WHAT YOU NEED TO DO:
Search the data below for the string "agent" and copy all lines where it shows up.

RECORDS FOR PROCESSING:
§ §
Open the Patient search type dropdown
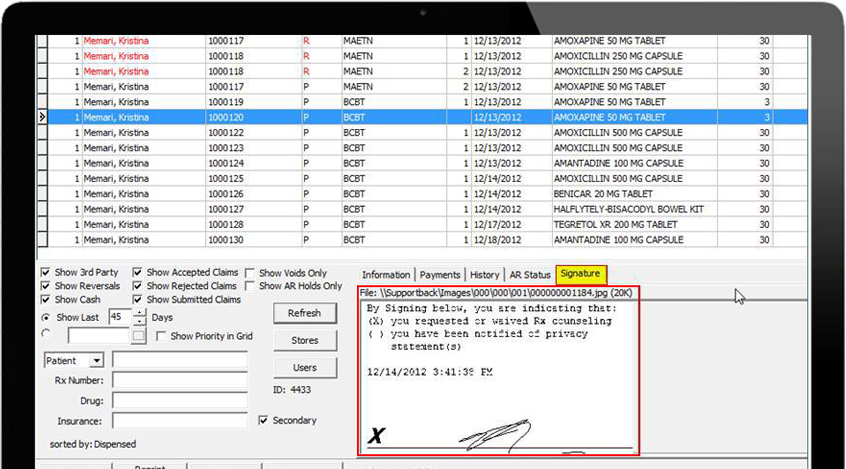Screen dimensions: 846x469 (x=97, y=360)
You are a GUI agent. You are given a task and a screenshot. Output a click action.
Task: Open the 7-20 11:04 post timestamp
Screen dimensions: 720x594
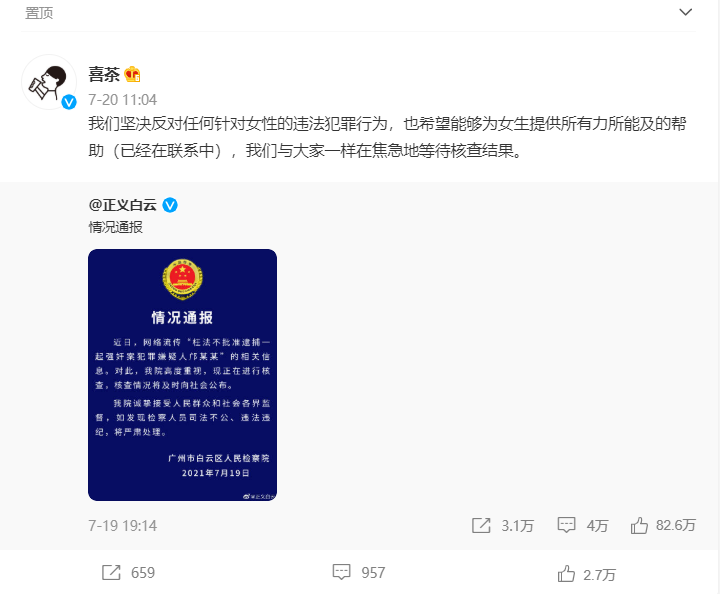tap(123, 100)
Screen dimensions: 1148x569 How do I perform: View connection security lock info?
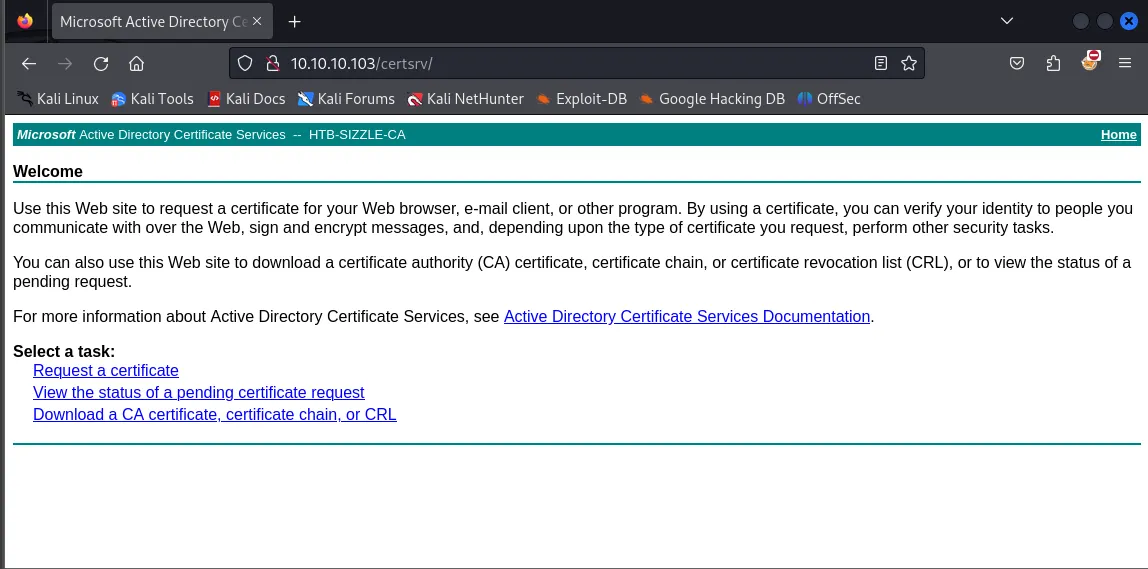pos(270,64)
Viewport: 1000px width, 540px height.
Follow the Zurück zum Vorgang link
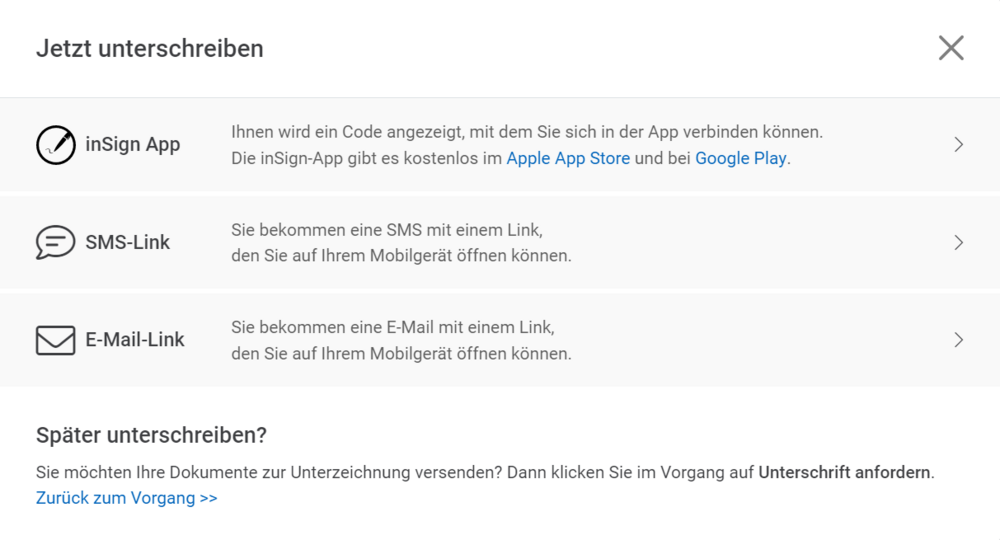127,498
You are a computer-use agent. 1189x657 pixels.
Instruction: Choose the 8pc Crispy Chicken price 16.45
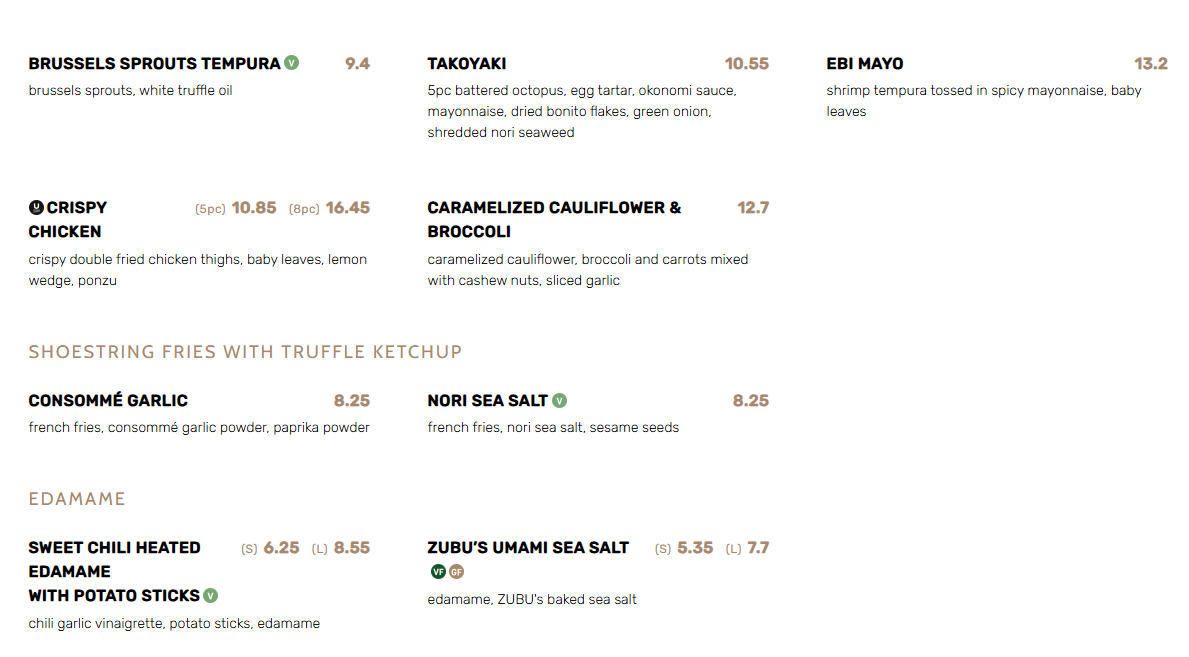347,208
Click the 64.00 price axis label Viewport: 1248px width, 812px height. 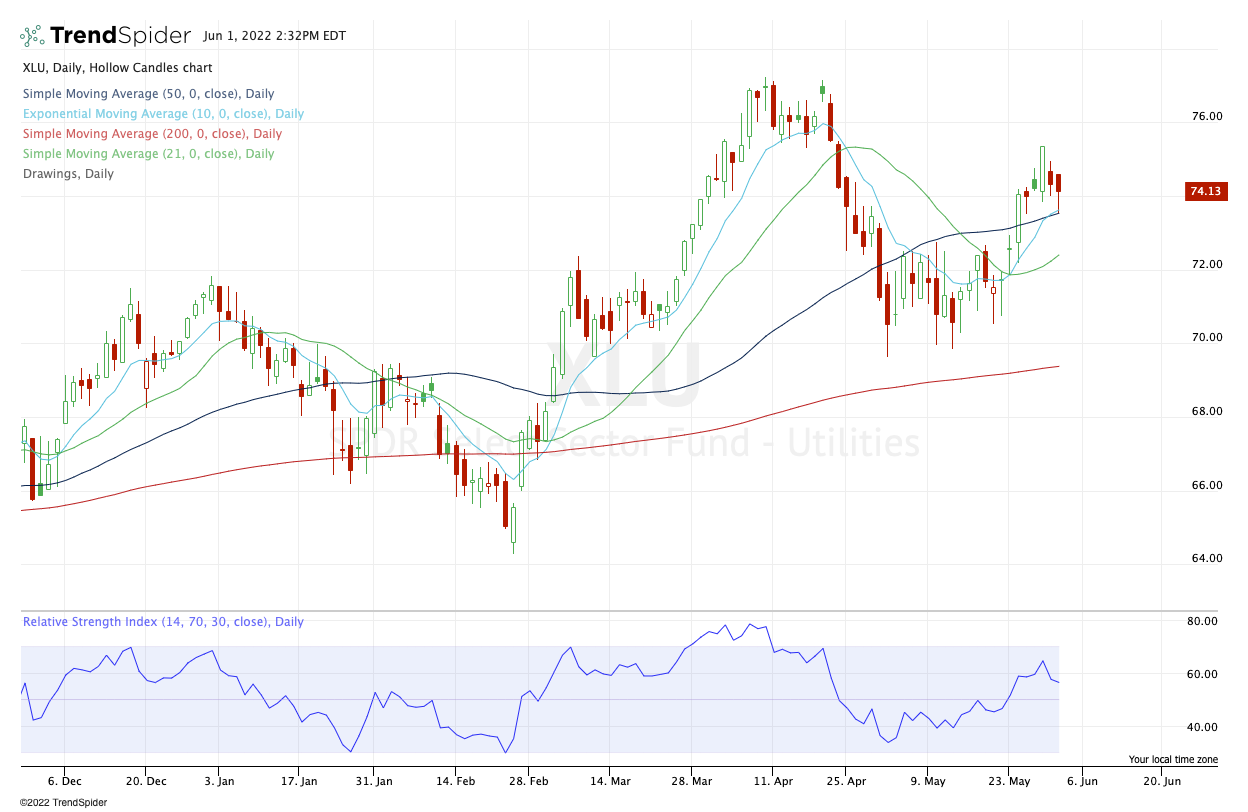(1205, 558)
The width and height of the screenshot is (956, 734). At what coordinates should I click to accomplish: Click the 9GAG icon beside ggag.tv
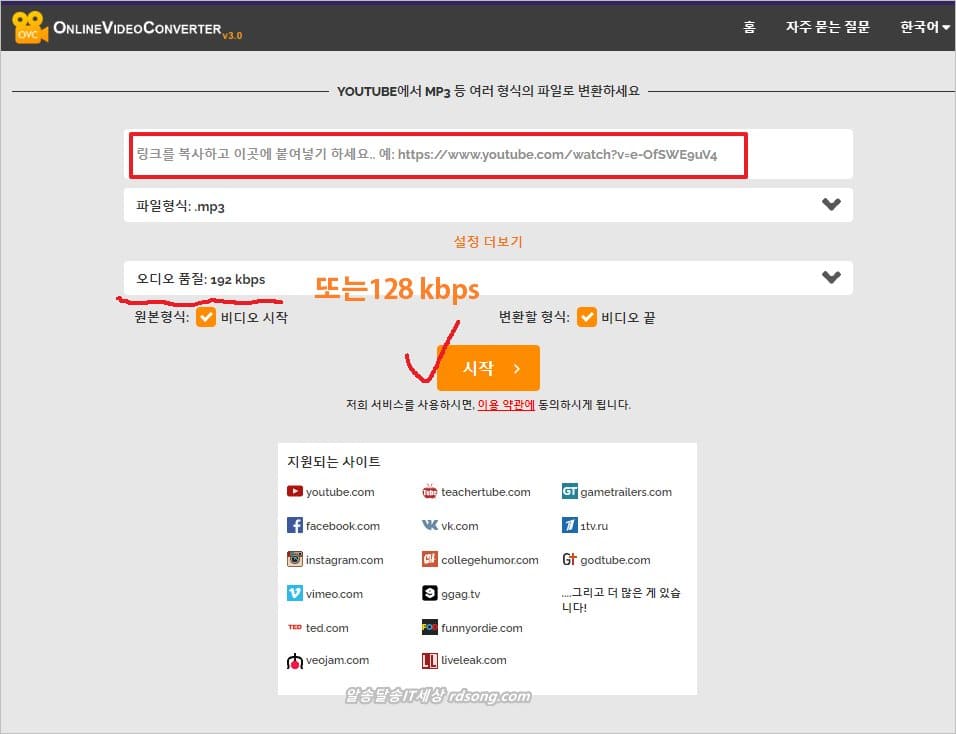coord(429,594)
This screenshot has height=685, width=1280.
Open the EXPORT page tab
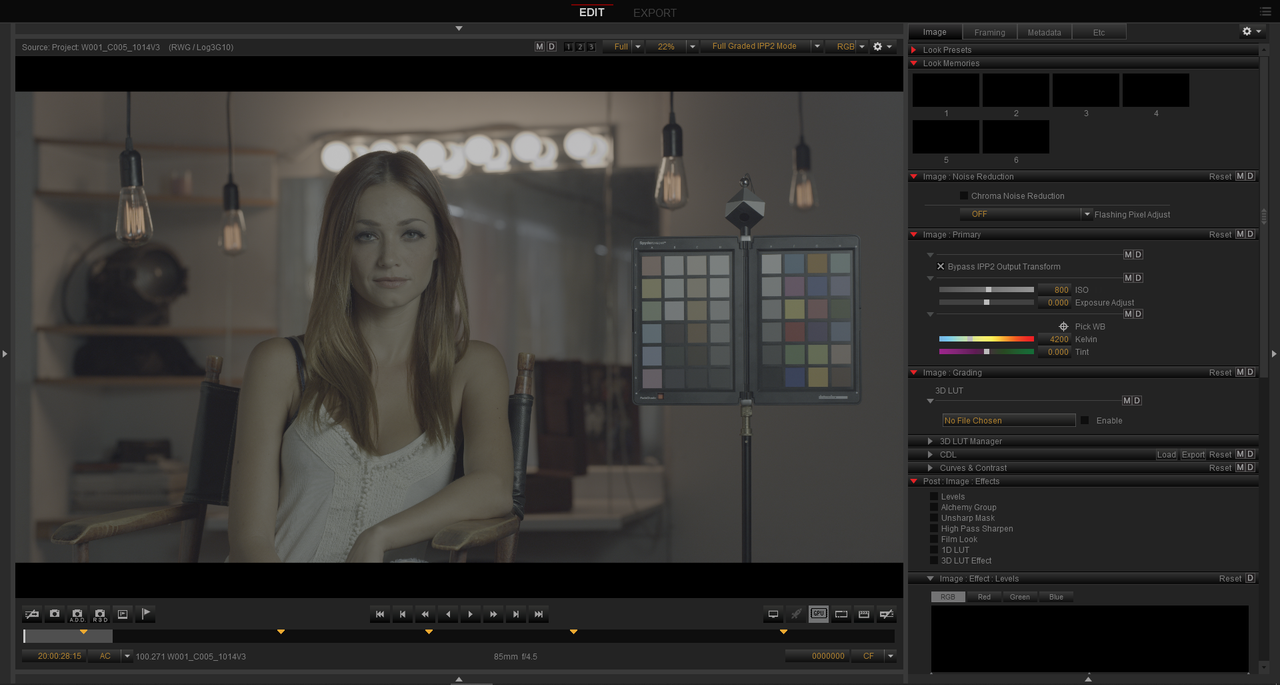tap(655, 13)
§ §
EXERCISE RESPONSE:
You are a GUI agent. You are given a task and a screenshot. Output a click action.
You are a computer-use agent. 1189x657 pixels.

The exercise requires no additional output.